Data supplied:
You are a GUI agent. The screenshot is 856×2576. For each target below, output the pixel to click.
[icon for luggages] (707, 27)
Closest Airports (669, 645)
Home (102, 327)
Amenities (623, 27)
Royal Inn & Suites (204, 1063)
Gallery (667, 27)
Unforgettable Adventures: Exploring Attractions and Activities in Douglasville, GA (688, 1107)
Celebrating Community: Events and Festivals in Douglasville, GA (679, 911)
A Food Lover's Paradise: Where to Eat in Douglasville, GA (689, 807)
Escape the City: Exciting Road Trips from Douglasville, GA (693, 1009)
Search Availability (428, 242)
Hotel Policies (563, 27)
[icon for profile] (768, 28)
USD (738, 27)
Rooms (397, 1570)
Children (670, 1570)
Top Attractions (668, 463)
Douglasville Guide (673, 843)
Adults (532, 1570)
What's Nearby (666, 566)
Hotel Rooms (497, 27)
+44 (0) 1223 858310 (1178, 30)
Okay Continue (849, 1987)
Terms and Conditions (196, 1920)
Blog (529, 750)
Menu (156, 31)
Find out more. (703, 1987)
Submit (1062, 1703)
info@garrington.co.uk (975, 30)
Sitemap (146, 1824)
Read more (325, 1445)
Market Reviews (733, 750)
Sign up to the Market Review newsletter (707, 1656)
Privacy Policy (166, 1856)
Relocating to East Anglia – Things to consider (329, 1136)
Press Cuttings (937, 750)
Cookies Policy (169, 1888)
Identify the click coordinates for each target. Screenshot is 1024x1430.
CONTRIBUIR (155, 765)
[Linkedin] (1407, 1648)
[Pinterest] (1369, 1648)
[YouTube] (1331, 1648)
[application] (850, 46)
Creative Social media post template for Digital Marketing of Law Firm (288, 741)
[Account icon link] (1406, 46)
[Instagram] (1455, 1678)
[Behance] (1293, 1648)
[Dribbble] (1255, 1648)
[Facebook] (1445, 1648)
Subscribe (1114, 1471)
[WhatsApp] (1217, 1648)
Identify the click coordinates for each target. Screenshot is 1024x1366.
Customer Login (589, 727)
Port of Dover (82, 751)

What you need to do: Give back the line containing "Top Attractions (668, 463)" and all the lines after it through the end of the records, unchanged.

Solution to this task:
Top Attractions (668, 463)
Douglasville Guide (673, 843)
Adults (532, 1570)
What's Nearby (666, 566)
Hotel Rooms (497, 27)
+44 (0) 1223 858310 (1178, 30)
Okay Continue (849, 1987)
Terms and Conditions (196, 1920)
Blog (529, 750)
Menu (156, 31)
Find out more. (703, 1987)
Submit (1062, 1703)
info@garrington.co.uk (975, 30)
Sitemap (146, 1824)
Read more (325, 1445)
Market Reviews (733, 750)
Sign up to the Market Review newsletter (707, 1656)
Privacy Policy (166, 1856)
Relocating to East Anglia – Things to consider (329, 1136)
Press Cuttings (937, 750)
Cookies Policy (169, 1888)
Identify the click coordinates for each target. Screenshot is 1024x1430.
CONTRIBUIR (155, 765)
[Linkedin] (1407, 1648)
[Pinterest] (1369, 1648)
[YouTube] (1331, 1648)
[application] (850, 46)
Creative Social media post template for Digital Marketing of Law Firm (288, 741)
[Account icon link] (1406, 46)
[Instagram] (1455, 1678)
[Behance] (1293, 1648)
[Dribbble] (1255, 1648)
[Facebook] (1445, 1648)
Subscribe (1114, 1471)
[WhatsApp] (1217, 1648)
Identify the click coordinates for each target. Screenshot is 1024x1366.
Customer Login (589, 727)
Port of Dover (82, 751)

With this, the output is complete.